Maps from Motion (MfM): Generating 2D Semantic Maps from Sparse Multi-view Images

TL;DR

Mapsfrom Motion is a step for-ward to automatize such time-consuming map making procedure by computing 2D maps of semantic objects directly from a collection of uncalibrated multi-view images, and provides extensive evaluation on synthetic and real-world data, showing how the method obtains a solution even in scenarios where standard optimization techniques fail.

Abstract

World-wide detailed 2D maps require enormous collective efforts. OpenStreetMap is the result of 11 million registered users manually annotating the GPS location of over 1.75 billion entries, including distinctive landmarks and common urban objects. At the same time, manual annotations can include errors and are slow to update, limiting the map's accuracy. Maps from Motion (MfM) is a step forward to automatize such time-consuming map making procedure by computing 2D maps of semantic objects directly from a collection of uncalibrated multi-view images. From each image, we extract a set of object detections, and estimate their spatial arrangement in a top-down local map centered in the reference frame of the camera that captured the image. Aligning these local maps is not a trivial problem, since they provide incomplete, noisy fragments of the scene, and matching detections across them is unreliable because of the presence of repeated pattern and the limited appearance variability of urban objects. We address this with a novel graph-based framework, that encodes the spatial and semantic distribution of the objects detected in each image, and learns how to combine them to predict the objects' poses in a global reference system, while taking into account all possible detection matches and preserving the topology observed in each image. Despite the complexity of the problem, our best model achieves global 2D registration with an average accuracy within 4 meters (i.e., below GPS accuracy) even on sparse sequences with strong viewpoint change, on which COLMAP has an 80% failure rate. We provide extensive evaluation on synthetic and real-world data, showing how the method obtains a solution even in scenarios where standard optimization techniques fail.

Paper Structure

This paper contains 22 sections, 11 equations, 4 figures, 9 tables, 1 algorithm.

Figures (4)

  • Figure 1: The Maps from Motion (MfM) Concept.
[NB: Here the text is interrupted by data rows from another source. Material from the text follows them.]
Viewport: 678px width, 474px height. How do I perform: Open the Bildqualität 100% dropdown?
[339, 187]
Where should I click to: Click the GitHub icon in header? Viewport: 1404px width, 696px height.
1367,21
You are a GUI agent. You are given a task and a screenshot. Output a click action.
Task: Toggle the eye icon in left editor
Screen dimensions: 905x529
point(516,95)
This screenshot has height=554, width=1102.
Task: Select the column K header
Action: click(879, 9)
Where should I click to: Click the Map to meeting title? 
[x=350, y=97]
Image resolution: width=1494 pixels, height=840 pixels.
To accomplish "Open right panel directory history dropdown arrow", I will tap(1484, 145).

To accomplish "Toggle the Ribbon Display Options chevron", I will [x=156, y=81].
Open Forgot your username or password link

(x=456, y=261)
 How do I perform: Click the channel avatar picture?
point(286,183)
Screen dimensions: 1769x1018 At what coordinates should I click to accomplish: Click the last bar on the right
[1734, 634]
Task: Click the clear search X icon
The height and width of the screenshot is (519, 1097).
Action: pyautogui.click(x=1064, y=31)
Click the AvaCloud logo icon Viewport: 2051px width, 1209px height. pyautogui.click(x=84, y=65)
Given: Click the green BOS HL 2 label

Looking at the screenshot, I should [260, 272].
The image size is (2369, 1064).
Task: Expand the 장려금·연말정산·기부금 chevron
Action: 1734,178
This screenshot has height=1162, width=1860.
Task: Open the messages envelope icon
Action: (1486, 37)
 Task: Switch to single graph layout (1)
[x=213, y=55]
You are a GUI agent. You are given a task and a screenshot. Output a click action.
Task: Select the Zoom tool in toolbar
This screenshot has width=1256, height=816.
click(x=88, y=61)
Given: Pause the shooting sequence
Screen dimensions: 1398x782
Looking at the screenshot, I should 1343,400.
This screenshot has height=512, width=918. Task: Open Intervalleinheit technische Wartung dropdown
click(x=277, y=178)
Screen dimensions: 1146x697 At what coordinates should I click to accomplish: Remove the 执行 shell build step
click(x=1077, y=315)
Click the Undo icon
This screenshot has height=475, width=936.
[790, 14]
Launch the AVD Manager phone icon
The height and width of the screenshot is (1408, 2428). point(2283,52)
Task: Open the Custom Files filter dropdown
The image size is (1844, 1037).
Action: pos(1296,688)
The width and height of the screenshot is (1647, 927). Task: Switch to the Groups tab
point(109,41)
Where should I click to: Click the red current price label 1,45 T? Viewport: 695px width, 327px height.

From a set of uncalibrated images (a) we extract 2D detections of static urban objects (b), and generate local top-down 2D maps representing the spatial arrangement of the objects with respect to each image (c). We then learn how to register all local maps in the same reference frame (d), to generate a common global map with all objects present in the scene (e).
  • Figure 2: The MfM Pipeline. a) We extract 2D maps representing the spatial arrangement of detected objects, from the image's point of view. b) The maps are encoded as a graph, with a node for each detection, and edges connecting detections from the same image (Same-Map) or with the same class label (Same-class). c) A GNN predicts the location of all object and the cameras in one reference frame.
  • Figure 3: Graph Formulation for the MfM problem. Given a set of local maps, we a) assign to each map annotation a node in the graph and b) draw intra-map edges to generate a complete subgraph for each map. We then c) draw inter-map edges connecting detections matched to the same object. Finally, we d) assign to each node of the graph an embedding defined by concatenating the detection's coordinates in the corresponding local map, the one-hot encoding of its semantic class, and the location of a bounding box fitted to the segmentation mask.
  • Figure 4: Average Euclidean error on the reconstructed object locations ($\mu_o$).